Studies from embryonic stem cells and other cellular models have revealed that a small group of cell-type-specific or lineage-specific transcription factors (TFs) forms an interconnected autoregulatory loop to govern transcriptional programs in particular cell types1-3. Core transcription regulatory circuitry (CRC) constitutes the core TFs and their interconnected autoregulatory loop, both of which are critical to maintain cell identity and cellular state4.

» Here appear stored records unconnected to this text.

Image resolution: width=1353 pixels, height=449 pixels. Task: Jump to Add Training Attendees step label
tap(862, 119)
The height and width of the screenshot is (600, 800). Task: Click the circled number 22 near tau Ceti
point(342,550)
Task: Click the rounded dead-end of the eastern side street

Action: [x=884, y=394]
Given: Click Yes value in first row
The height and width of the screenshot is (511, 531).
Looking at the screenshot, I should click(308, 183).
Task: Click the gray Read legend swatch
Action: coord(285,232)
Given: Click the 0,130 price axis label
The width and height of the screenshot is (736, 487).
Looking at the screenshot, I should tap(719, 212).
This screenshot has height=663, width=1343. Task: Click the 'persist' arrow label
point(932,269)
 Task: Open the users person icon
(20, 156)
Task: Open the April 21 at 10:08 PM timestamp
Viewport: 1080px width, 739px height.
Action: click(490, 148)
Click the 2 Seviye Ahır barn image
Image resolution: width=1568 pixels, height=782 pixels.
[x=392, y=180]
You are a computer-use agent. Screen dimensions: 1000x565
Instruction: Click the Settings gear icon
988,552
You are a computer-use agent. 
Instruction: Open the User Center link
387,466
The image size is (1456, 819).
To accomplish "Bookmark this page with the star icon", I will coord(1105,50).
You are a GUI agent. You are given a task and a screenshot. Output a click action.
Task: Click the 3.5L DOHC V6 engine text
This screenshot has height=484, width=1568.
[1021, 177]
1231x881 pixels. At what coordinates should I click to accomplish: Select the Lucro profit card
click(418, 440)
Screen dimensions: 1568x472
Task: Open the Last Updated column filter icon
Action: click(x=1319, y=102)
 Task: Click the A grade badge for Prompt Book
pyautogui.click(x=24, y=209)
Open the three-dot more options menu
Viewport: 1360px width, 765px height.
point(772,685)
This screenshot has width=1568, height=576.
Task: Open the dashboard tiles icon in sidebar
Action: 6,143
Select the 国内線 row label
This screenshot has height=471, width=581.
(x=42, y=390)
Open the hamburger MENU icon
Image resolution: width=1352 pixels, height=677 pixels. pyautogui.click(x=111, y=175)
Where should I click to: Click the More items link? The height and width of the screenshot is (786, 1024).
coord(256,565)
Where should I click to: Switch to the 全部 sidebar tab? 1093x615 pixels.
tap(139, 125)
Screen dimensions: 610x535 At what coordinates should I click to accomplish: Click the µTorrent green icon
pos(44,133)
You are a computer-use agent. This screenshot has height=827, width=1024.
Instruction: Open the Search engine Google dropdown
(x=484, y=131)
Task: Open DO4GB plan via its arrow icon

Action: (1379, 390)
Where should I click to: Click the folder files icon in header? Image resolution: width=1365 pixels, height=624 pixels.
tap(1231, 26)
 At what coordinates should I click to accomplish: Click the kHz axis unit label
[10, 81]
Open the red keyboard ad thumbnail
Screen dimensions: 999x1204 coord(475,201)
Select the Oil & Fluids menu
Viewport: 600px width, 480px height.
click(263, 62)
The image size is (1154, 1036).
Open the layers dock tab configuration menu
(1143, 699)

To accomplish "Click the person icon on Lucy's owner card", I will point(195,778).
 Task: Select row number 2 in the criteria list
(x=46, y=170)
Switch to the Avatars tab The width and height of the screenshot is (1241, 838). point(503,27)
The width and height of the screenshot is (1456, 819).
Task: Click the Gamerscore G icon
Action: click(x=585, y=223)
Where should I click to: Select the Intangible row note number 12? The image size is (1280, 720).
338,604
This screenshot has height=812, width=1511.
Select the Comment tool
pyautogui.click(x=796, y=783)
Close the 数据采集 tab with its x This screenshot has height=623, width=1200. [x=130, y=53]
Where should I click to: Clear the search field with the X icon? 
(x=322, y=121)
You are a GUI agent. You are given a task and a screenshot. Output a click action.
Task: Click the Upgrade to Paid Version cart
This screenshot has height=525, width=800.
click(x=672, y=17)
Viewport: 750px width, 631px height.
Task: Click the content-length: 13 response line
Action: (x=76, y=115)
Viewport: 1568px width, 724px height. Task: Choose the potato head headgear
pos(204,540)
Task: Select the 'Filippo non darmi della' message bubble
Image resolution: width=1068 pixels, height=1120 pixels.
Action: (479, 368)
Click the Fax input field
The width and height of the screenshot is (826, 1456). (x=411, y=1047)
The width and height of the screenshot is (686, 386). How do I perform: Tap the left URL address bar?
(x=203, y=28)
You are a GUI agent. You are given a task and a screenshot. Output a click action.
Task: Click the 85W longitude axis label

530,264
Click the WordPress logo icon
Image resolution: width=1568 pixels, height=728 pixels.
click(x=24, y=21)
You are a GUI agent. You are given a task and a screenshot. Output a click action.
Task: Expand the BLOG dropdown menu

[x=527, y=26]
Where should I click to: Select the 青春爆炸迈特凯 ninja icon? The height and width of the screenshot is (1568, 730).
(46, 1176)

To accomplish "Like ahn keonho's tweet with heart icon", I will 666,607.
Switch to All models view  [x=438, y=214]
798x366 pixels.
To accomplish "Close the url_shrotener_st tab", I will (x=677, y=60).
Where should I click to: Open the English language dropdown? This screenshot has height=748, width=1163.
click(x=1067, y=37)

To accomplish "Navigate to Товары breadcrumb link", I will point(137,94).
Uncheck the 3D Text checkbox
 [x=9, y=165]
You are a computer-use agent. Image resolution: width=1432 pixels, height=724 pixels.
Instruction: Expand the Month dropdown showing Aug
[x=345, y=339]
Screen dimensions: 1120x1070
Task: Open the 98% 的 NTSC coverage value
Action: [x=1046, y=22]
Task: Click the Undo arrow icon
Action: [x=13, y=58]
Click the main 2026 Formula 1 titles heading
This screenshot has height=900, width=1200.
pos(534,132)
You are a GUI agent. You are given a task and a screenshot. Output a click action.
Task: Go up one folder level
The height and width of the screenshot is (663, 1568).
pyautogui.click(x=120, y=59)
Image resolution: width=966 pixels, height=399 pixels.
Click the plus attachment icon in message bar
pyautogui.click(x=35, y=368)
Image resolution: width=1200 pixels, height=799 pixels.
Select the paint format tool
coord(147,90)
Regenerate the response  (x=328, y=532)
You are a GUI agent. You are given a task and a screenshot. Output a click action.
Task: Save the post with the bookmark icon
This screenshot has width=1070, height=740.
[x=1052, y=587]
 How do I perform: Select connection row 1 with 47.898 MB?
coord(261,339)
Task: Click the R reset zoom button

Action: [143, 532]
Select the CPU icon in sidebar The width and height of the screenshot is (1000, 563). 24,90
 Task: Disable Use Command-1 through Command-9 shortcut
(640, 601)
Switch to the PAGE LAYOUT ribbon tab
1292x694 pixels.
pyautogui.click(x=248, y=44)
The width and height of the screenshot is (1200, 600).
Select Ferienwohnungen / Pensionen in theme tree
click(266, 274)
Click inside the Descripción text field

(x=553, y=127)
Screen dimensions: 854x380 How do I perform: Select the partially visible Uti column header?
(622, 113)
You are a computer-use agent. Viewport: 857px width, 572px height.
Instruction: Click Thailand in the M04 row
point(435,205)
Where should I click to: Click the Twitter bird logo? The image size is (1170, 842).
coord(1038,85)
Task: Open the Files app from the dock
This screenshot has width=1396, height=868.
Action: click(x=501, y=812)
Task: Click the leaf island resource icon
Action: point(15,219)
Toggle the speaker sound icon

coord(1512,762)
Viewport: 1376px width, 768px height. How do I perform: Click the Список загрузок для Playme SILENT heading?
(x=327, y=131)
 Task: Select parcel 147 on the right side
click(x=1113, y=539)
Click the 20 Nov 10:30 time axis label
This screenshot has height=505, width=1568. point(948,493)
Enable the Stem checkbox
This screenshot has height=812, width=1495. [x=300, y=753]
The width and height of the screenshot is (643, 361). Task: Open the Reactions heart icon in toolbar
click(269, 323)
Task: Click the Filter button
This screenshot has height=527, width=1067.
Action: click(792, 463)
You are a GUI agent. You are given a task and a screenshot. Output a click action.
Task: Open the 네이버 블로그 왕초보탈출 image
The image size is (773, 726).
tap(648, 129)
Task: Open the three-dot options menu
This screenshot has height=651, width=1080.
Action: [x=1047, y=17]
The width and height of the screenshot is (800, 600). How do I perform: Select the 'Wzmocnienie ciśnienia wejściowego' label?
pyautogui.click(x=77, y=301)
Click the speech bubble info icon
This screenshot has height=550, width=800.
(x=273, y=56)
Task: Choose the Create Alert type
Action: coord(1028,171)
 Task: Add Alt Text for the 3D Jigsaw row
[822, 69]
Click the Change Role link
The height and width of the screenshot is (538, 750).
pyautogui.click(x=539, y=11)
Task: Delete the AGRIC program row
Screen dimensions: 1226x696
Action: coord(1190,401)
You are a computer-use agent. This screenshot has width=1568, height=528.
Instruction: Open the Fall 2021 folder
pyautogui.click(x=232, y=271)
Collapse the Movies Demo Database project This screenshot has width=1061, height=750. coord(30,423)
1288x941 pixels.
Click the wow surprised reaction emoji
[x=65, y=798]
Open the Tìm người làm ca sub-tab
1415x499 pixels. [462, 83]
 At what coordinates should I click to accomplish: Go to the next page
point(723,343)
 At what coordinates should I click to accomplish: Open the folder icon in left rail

dbCoRC, published in 2018 NAR, is the first comprehensive and interactive database of CRCs. It contains CRC models from 188 human and 50 murine samples base on computational analysis of H3K27ac ChIP-Seq data. For further information, please see Statistics. The dbCoRC website also integrates mRNA expression data of individual core TFs within a reconstructed circuitry, with a special focus on healthy and diseased human cells/tissues. Therefore, dbCoRC provides valuable resources and important insights for scientific communities to facilitate further analyses of both cell-type-specific transcriptional regulatory program and disease-specific transcriptional dysregulation.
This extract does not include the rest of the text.